# [What you will do]
Repeat the records exactly, with one exception: no images.

Data to use Start Marker

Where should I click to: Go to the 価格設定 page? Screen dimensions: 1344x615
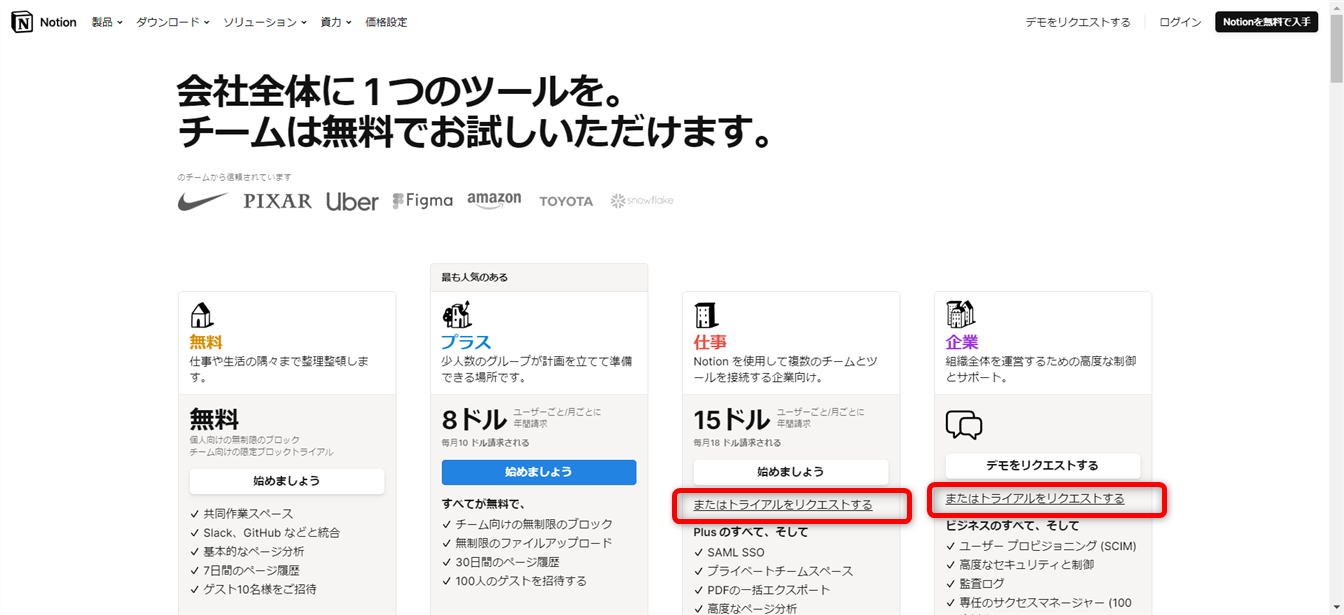point(386,22)
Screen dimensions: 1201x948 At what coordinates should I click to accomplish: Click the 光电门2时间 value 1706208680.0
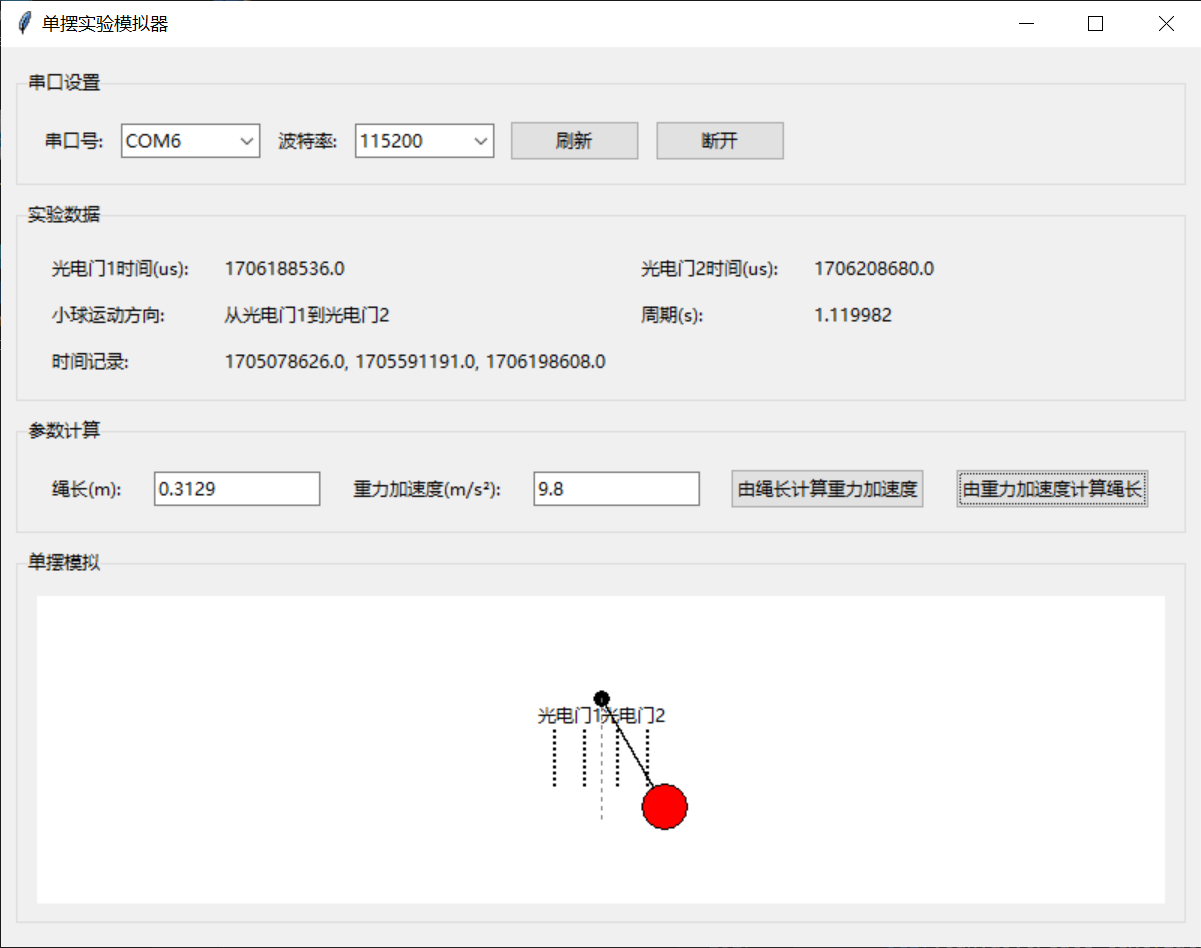point(873,268)
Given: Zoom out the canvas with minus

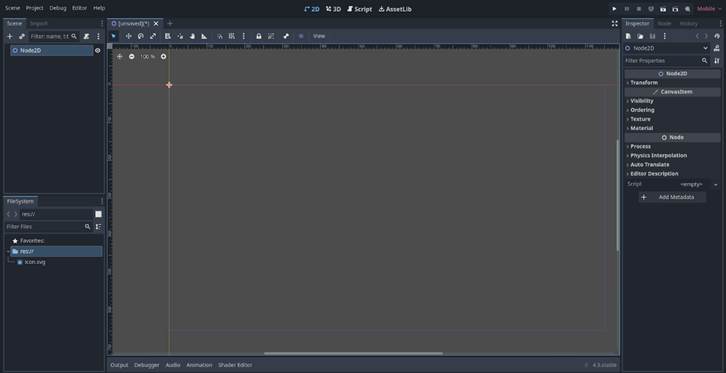Looking at the screenshot, I should click(132, 56).
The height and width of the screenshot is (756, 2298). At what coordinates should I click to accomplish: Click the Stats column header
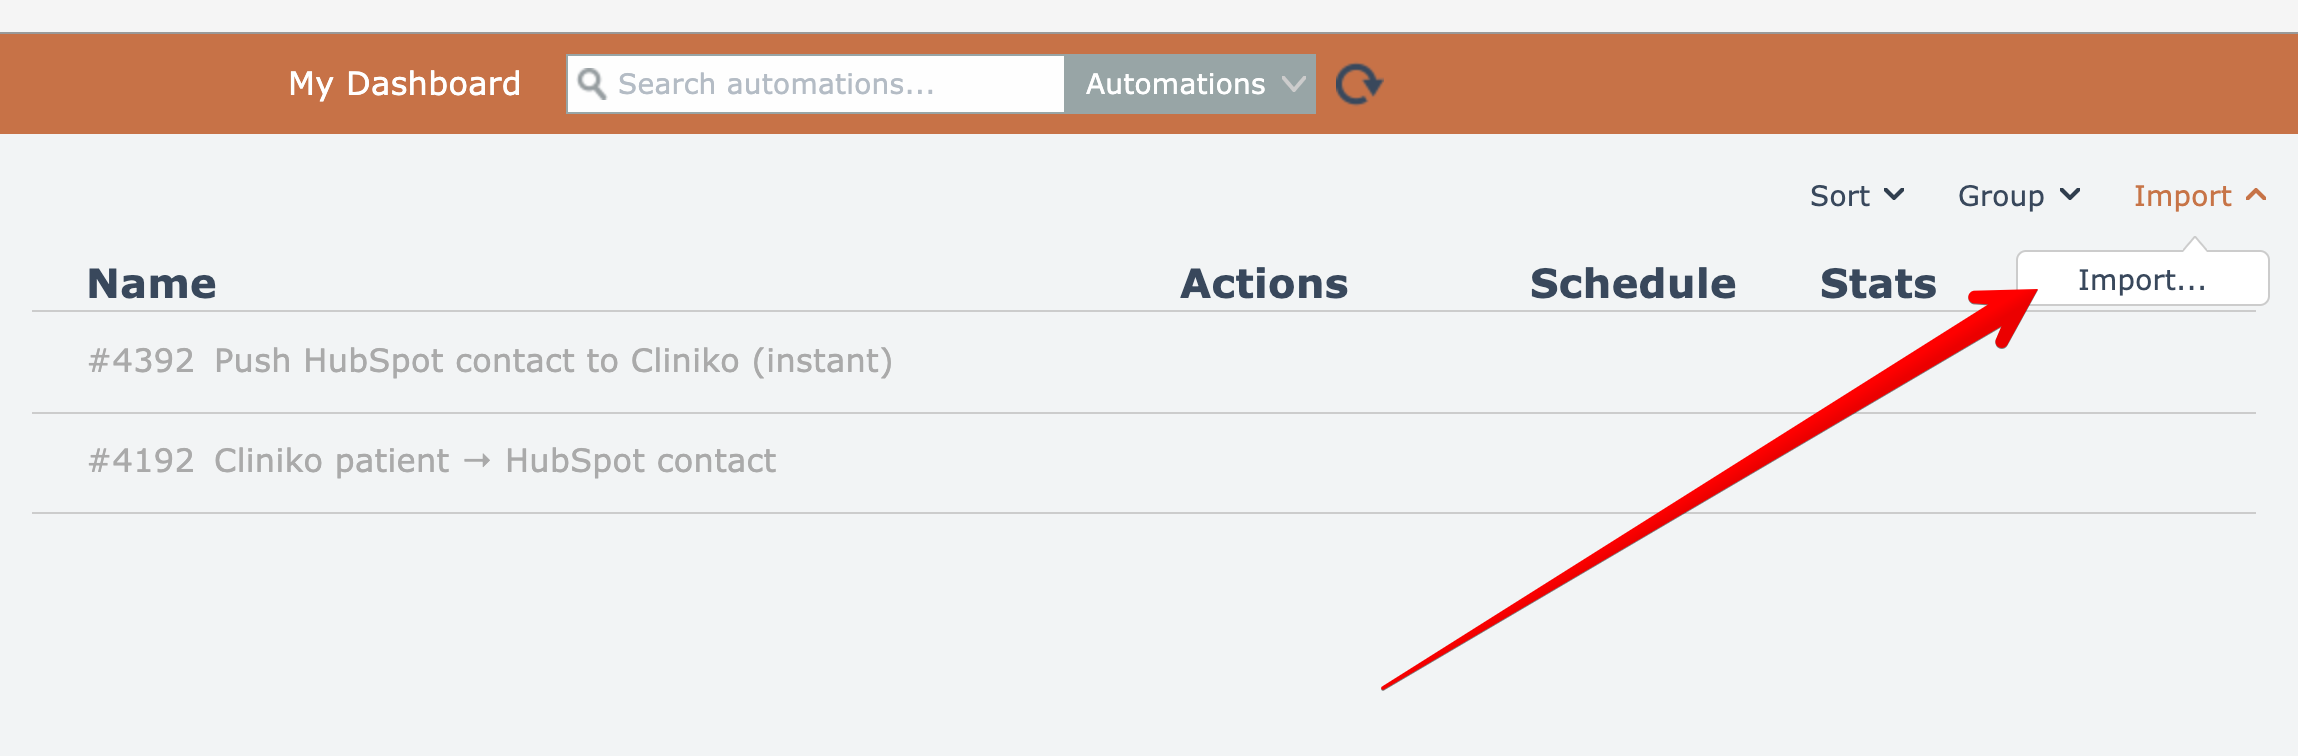click(1878, 284)
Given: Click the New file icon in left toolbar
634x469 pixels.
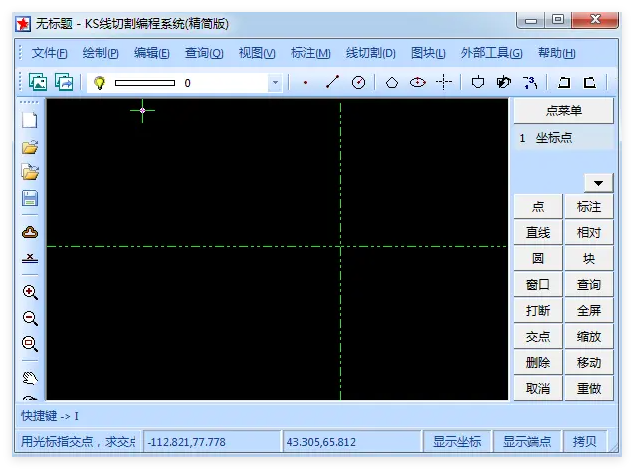Looking at the screenshot, I should pyautogui.click(x=30, y=120).
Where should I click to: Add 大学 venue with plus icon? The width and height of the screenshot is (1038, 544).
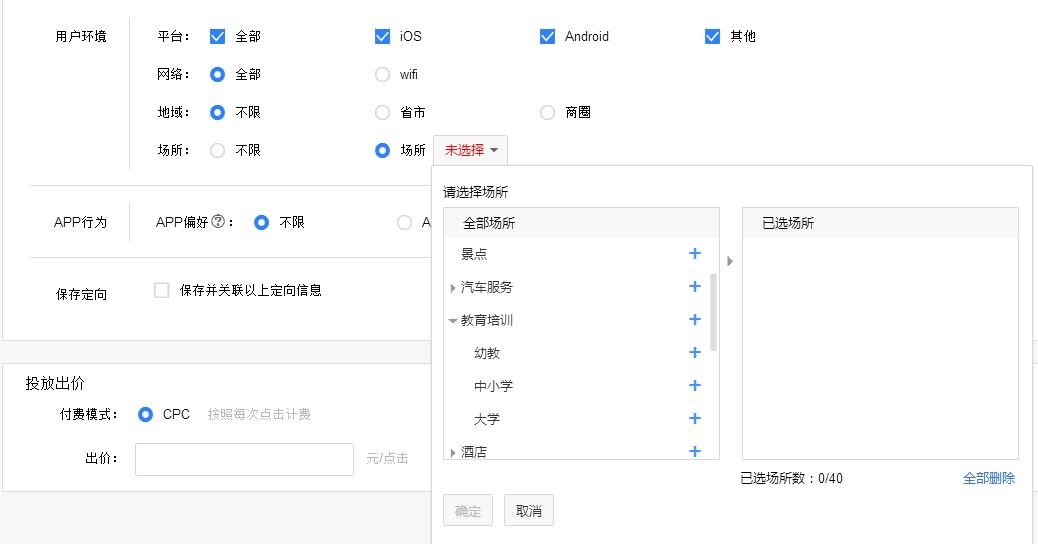[x=694, y=418]
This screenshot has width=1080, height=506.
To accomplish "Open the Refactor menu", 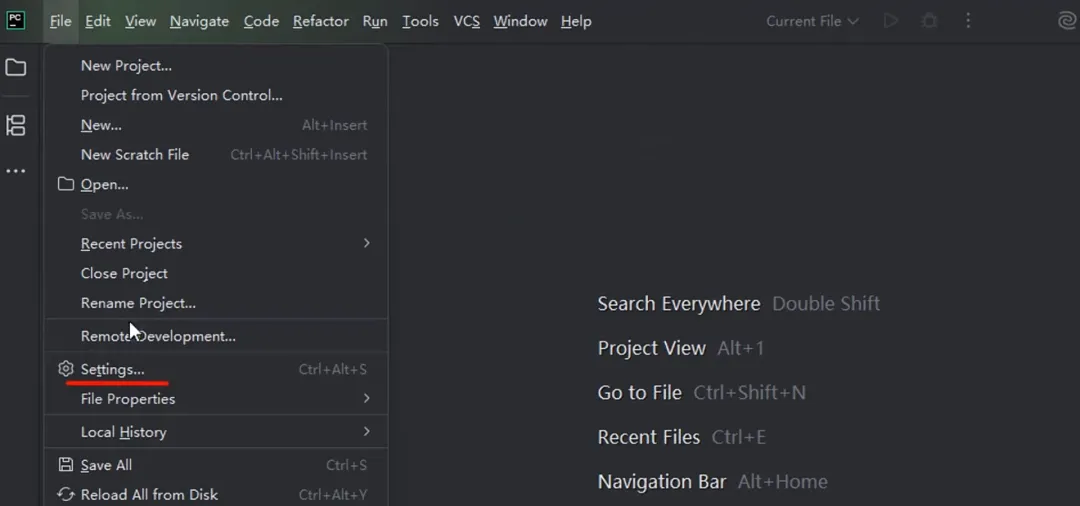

Data to use End Marker

# [Solution for this exercise]
Where should I click to: Go to the 価格設定 page? Screen dimensions: 1344x615
point(386,22)
Screen dimensions: 1201x948 At what coordinates should I click to accomplish: Click the 光电门2时间 value 1706208680.0
point(873,268)
Given: Zoom out the canvas with minus

Looking at the screenshot, I should click(132, 56).
The height and width of the screenshot is (756, 2298). At what coordinates should I click to accomplish: Click the Stats column header
click(1878, 284)
Given: Click the New file icon in left toolbar
634x469 pixels.
Looking at the screenshot, I should pyautogui.click(x=30, y=120).
Where should I click to: Add 大学 venue with plus icon? The width and height of the screenshot is (1038, 544).
[x=694, y=418]
This screenshot has width=1080, height=506.
To accomplish "Open the Refactor menu", 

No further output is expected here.